ShamBurger Exposes Child Marketing

May 15, 2009 Updated: October 1, 2015

The 'Burger Corp' campaign was launched Friday May 1 via YouTube with a short film entitled 'Sham Burger'. (Courtesy of the Cancer Council)
The 'Burger Corp' campaign was launched Friday May 1 via YouTube with a short film entitled 'Sham Burger'. (Courtesy of the Cancer Council)
Childhood obesity has reached alarming levels in Australia with almost a quarter of all children either overweight or obese, according to the latest Australian Cancer Council findings.

With these results placing obesity levels among the highest in the world, Australian health and consumer groups have launched a new campaign called “Burger Corp”, seeking to ban marketing of unhealthy food to children.

The “Burger Corp” campaign was launched Friday May 1 via YouTube with a short film entitled Sham Burger.

Sham Burger is a man dressed up as a cheeseburger who tries to force his way through the front door of a suburban home, asking whether “little Nicholas is in”. The homeowner pushes Sham Burger away despite his offer of a free toy, and the statement is made that “you wouldn’t allow it on your doorstep. Why allow it on your television?”

Other groups behind the “Burger Corp” campaign include Choice, Parents Jury, Coalition on Food Advertising to Children, Obesity Policy Coalition and the Public Health Advocacy Institute of WA.

They estimate that the average Australian child is exposed to 3640 television food advertisements per year, including 2190 for junk food!

The global Brand Child study (Martin Lindstrom, 2003) reported that, on average, children see over 20,000 television commercials a year. “They watch more TV than they actually spend time with their parents,” says Mr Lindstrom. “One out of three kids, the first word they are learning is Coke and not mum and dad,” he adds on his website.

Advertising is deliberately intended to be a persuasive influence, but organisers of the campaign say children do not understand the persuasive intent of advertising, yet they are exposed to around 10 television food ads every day. Almost two-thirds of these are for unhealthy foods.

The campaign calls for Government to place the rights of children and parents above commercial interests, and to develop and enforce meaningful regulations on unhealthy food marketing to children. Their demands include:

* Restricting unhealthy food advertising during TV broadcast periods when large numbers of children are watching.
* Banning the use of premium offers (e.g. free toys) to promote unhealthy food and drinks to children
* Banning the use of promotional characters (e.g. cartoons) to market unhealthy food and drinks to children
* Extending regulations beyond TV advertising to include other forms of food marketing to children, such as on the Internet, in children’s magazines and on food packages.

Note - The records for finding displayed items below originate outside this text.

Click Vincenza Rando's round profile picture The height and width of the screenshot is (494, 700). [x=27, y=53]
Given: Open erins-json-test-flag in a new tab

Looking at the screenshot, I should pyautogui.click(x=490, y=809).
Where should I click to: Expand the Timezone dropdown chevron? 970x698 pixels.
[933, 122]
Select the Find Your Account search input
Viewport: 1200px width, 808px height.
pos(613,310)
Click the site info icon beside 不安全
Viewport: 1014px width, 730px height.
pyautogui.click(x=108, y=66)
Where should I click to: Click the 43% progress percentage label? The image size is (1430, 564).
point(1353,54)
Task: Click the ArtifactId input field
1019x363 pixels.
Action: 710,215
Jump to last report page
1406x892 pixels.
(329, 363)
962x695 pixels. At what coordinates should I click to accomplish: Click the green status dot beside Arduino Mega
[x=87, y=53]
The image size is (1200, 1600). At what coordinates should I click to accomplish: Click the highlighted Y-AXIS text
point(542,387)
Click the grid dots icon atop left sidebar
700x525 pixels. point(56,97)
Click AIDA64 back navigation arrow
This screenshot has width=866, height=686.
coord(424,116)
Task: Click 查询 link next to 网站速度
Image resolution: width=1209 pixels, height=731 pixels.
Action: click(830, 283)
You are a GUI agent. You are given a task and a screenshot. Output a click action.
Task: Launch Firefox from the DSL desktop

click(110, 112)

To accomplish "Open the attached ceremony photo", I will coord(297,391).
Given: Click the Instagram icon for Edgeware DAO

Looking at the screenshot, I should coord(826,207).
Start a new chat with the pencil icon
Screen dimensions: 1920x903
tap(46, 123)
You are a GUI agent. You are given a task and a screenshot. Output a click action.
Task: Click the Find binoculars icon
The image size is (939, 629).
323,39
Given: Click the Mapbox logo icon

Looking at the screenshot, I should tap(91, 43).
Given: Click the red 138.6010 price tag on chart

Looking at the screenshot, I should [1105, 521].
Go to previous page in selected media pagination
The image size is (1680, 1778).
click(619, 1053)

The Australian Government regulates advertising to children through the Australian Communications and Media Authority (ACMA) whose current regulations are viewed by health and consumer groups as significantly lagging behind those of other countries. New Children’s Television Standards are expected to be released in the next few months.

The view of the Australian Psychological Society, the professional body for registered Australian psychologists, is that:

“The strategies most likely to reduce levels of food-related harm – such as increased regulation – are often more politically challenging, complex and expensive. However, real results can only come from integrated approaches that address such challenges.”

The “Burger Corp” campaign also raises broader ethical questions of whether children are an appropriate target audience for any form of advertising. Is it indeed ethical at all to try and persuade and influence children for commercial gain?

According to community based children’s media watchdog, Young Media Australia, “tweens” (8 to 14 year olds) are regarded by many in the advertising and media industries as a legitimate and valuable target audience. They not only have their own spending power, but are recognised as having a major influence on their parent’s purchasing decisions

“Children are effective influencers of family purchasers, pestering their parents to buy products that they neither need nor really understand.  Advertising pressures can produce significant conflict between parents and children. Many vulnerable families succumb, spending dollars they can least afford. Pester power often works,” YMA said on its website.